Константин Сергеевич сказал тогда о несовместимости живой природы и театра. А я подумала: как же сегодня на природе снимается большинство фильмов, театральные актеры играют в них и никто не вопит о несовместимости? Мы покинули Хитровку, а Ф. Г. Продолжала:

— Наверное, ужасно за одну жизнь пережить несколько смен в стиле актерской игры. И каждая из них при своем возникновении провозглашалась новейшей, лучшей, жизненной, за которой — большое будущее. Вы не сможете понять это. Станиславский был и остается для меня божеством.
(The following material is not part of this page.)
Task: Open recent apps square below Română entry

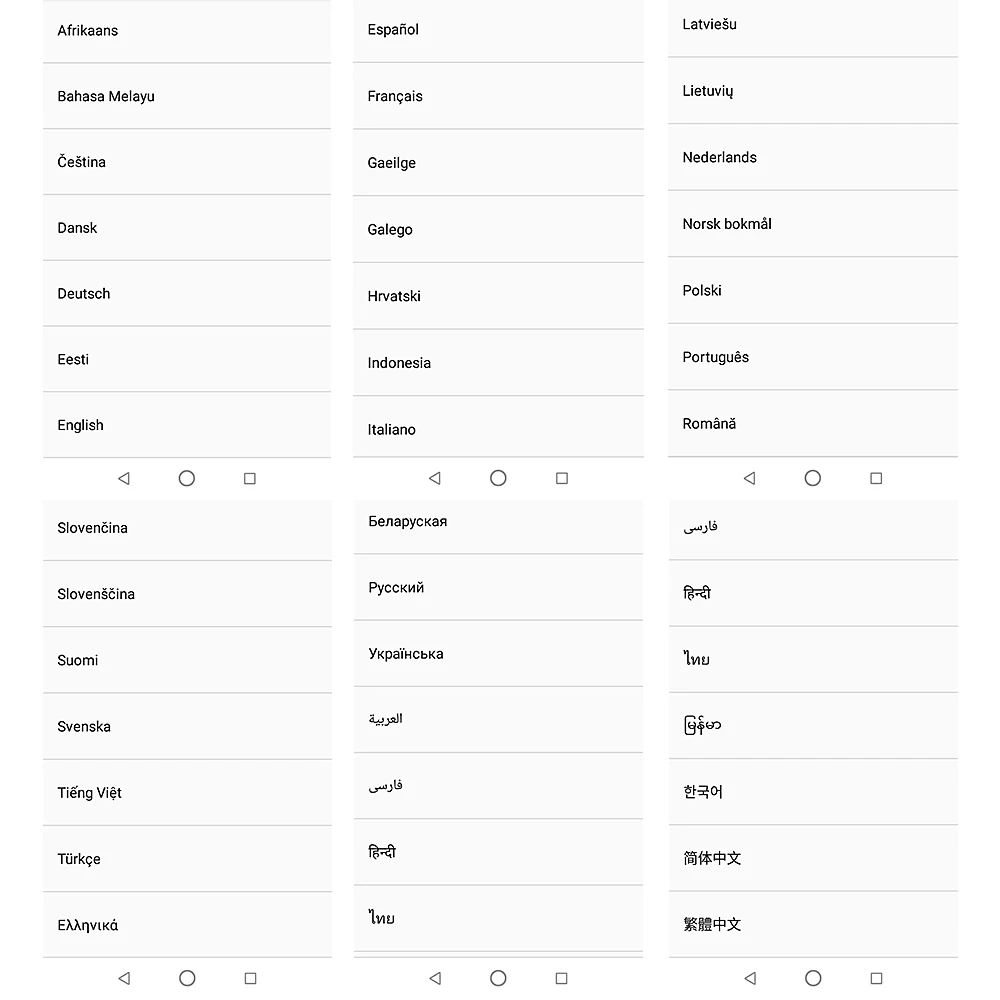Action: [876, 478]
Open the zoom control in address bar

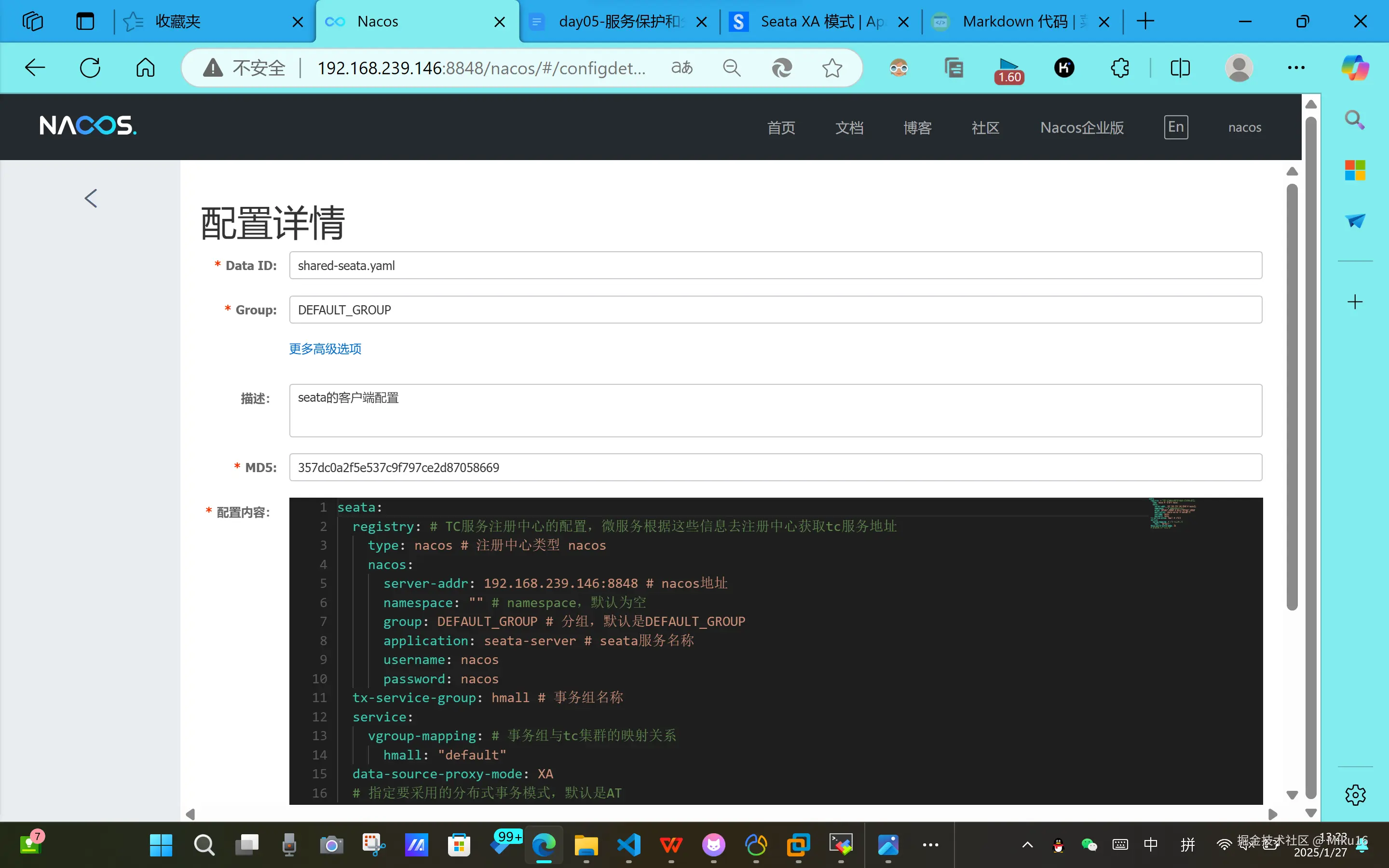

Я разве не говорила вам, как увидела его однажды проезжающим медленно в пролетке, бежала за ним, посылала ему воздушные поцелуи и причитала: «Прелесть моя, прелесть, прелесть неповторимая!»

А какой восторг я пережила, когда увидела в конце тридцатых постановку «Трех сестер». Восторг, изумление, потрясение. «Ничего лучше этого спектакля МХАТа нет и быть не может!» — думала я и готова была повторять это на каждом перекрестке. И вот недавно я слышала этот спектакль по радио. Запись того же спектакля, уникальную, сделанную на киноленту — тонфильм. — Ф. Г. остановилась: мы были уже на Покровском бульваре. — Сядем, я умираю, хочу курить. Вам не дам—это последняя пачка «Лорда», пиршество курильщиков из-за чумы в Турции, куда не попали эти сигареты, кончается.

Она затянулась «Лордом», я — «Явой», и в воздухе повисла пауза курильщиков, наслаждающихся затяжками.

— Так вот, я слушала спектакль, приведший меня когда-то в неистовство, — продолжала Ф. Г., — и еле дослушала первый акт. Все было ужасно — Еланская пела, Гошева тоже. Выспренность, ходульность и неискренность. Как будто они пародируют то, что когда-то восхищало меня. Я в ужасе выключила радио, не желая разрушать святое.

Но теперь понимаю: его все-таки уже нет. Как и многого другого. Мне недавно попалась на глаза фотография — она у меня дома, я покажу ее вам. Раньше я ее никогда не видела. Прекрасный портрет артистов Художественного. Дореволюционное качество, видны все лица, мельчайшие детали, можно рассмотреть складки кружевного воротника на платье у Книппер-Чеховой. Но я смотрела и ужасалась. Это снимок начала века: за столом сидит Антон Павлович, вокруг него вся труппа Станиславского, и Константин Сергеевич во главе. Актеры решили, очевидно, демонстративно отказаться от стандартов кабинетного снимка. Они вели себя не как в ателье, а как в жизни. Станиславский о чем-то говорит с Лилиной, она в удивлении всплеснула руками. Кто-то, кажется Лужский, сидит, раскрыв томик, и проводит рукой по лбу, полному мыслей, которые вызвало это чтение. Кто-то увлеченно спорит с кем-то. Ольга Леонардовна почему-то в стороне от Чехова о чем-то мечтает. Кто-то размышляет о смысле жизни. Кто-то… Ну, в общем, хуже этого ничего представить нельзя. Каждый старается вести себя, как в жизни, а получилось, как в сумасшедшем доме: не могут люди, находясь рядом, не замечать друг друга, быть каждый в себе, если они в своем уме. Не могут так изображать свои занятия и состояния.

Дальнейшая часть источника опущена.